Why so odd, sending them for 37 days in jail, what has this number 37 to do with the two jokers?
Largely there are other ways to deal with both these controversial bloggers, but instead the judge is making a mockery of the law, using the law unfairly, inhumanely, unjustifiably, to send off the two to jail without trial or rather before they are found guilty for their actions.
What happens if both of them are released eventually due to insufficient proof or availability of concrete evidence or grounds to charge them? Does this mean the public will soon see another million ringgit lawsuit against the government for wrongful detention?
Some quarters see the wrong use of the law to send people straight to jail before they are found guilty for the offence, and particularly for this ‘bak kut teh’ case, it is indeed outrageous and against the practice of human rights and freedom of speech.

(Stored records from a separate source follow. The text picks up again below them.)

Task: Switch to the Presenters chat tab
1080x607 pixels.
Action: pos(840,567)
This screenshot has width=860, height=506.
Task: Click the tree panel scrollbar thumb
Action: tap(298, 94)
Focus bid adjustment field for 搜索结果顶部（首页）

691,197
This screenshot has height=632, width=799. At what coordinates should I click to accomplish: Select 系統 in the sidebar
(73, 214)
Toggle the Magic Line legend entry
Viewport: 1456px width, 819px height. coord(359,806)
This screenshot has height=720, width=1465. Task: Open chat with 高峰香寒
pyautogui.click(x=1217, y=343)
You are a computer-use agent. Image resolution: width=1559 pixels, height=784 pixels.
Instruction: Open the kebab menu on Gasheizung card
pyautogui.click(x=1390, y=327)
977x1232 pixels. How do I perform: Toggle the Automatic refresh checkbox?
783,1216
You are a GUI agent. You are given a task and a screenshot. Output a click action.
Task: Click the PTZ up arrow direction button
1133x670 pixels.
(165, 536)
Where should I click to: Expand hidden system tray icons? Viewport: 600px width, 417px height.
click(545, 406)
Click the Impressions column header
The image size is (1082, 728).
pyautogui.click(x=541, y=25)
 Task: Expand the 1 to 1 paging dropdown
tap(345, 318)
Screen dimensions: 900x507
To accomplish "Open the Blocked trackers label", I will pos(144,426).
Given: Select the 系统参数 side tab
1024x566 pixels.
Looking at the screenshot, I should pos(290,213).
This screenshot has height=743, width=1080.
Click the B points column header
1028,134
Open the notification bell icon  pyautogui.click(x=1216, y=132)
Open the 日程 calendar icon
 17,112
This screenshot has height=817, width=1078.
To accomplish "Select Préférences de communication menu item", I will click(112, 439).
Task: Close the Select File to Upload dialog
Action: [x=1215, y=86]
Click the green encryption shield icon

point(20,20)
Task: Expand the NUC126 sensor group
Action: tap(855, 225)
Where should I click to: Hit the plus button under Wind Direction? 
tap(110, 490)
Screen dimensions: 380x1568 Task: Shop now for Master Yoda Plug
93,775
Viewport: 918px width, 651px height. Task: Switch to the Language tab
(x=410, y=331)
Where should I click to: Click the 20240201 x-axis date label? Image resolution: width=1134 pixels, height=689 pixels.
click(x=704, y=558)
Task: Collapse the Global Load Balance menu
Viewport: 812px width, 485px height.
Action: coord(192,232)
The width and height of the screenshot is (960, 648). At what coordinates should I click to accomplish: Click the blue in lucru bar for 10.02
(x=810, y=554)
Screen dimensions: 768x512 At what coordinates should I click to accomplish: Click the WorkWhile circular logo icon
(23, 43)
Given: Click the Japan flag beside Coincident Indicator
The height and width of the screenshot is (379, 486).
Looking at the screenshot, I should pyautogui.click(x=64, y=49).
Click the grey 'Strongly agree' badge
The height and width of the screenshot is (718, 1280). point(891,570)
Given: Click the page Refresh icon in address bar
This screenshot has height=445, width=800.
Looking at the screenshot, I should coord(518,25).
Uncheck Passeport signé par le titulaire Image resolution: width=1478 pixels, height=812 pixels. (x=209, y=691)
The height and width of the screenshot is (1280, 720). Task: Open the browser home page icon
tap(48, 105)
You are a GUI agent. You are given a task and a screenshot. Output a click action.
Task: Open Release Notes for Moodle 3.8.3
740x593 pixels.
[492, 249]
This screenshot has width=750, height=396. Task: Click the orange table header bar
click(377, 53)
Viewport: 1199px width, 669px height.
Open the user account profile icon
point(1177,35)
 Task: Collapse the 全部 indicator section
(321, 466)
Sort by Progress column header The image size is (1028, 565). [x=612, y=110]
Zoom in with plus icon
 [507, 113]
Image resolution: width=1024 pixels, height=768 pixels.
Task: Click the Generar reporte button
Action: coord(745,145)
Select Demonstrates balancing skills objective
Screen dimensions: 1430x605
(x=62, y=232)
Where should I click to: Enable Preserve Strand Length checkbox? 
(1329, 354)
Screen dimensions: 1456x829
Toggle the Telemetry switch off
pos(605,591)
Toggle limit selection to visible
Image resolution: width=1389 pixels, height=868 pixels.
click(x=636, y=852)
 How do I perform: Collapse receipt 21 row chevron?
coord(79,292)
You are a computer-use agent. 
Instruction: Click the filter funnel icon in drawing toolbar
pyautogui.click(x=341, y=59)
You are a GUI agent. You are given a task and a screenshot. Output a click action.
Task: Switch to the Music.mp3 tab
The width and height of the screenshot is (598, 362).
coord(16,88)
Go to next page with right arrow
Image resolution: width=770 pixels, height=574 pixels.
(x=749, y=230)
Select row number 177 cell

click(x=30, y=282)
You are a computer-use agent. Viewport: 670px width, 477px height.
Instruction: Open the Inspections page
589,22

Look, I believe you have seen on TV over time that even US President Barrack Obama, the British Queen and other top guns have been ridiculed, intimidated and criticised on air but yet no one comes forward to charge the TV station or the TV host for allowing such contents to come on air. This is true freedom of speech.
Okay, let’s first try to decipher the words ‘bak kut teh’ one by one. In the old days, coolies, and businessmen liked going out at dusk with their work mates to spend time out to chit-chat over a bowl of bak kut teh because there was hardly a place where they could sit down especially in the open air to eat, drink and talk after a hard day’s work for just one or two dollars (now ringgit). And, they are sold until the wee hours of the night, because business starts from 7pm onwards until everything is sold out.
For those who wee affluent, they would go to the cabarets to listen to music and songs, to dine and unwind alone or with friends in Bukit Bintang, in the Eastern Hotel, or Federal Hotel. Of course they could also dance too to the live band played there with their lady companion or dance hostesses for less than a dollar. But not the poor.
Well, bak kut teh has been associated from the very beginning with people from the Hokkien community and it is a Hokkien name for the dish that comes with the first word ‘bak’ for meat, ‘kut’ for bones or rather for spare ribs and ‘teh’ for Chinese tea.
So when a customer orders for a bowl of bak kut teh, he or she does not need to pay for Chinese tea because it comes as a set of three items in the old days. That means he or she will get meat, bones (spare ribs) and Chinese tea.
That brings us to the specifics for the word ‘bak’, since it means meat, then, ‘bak’ could be any meat such as beef, mutton, chicken or pork. However, it’s a matter of preference and choices and its servings depending on where you go for your bowl.
So as long both the controversial bloggers did not shout, ‘pork’ in public places then their acts cannot be offensive in nature though they have uttered the words, bak kut teh, in that one could have any kind of meat in his or her bowl of bak kut teh.
Anyway, not everybody goes online to read Alvivi’s postings. I am one of those who don’t and I will not try to go online to see it.
I am urging the relevant government body to release the couple, as what they can do instead is to temporarily confiscate their passports and have them report to the nearest police station once every two weeks for good behaviour for say six months, thereafter, their passports would be returned to them and they can also stop going to the police station.
The writer is a community activist from Subang Jaya.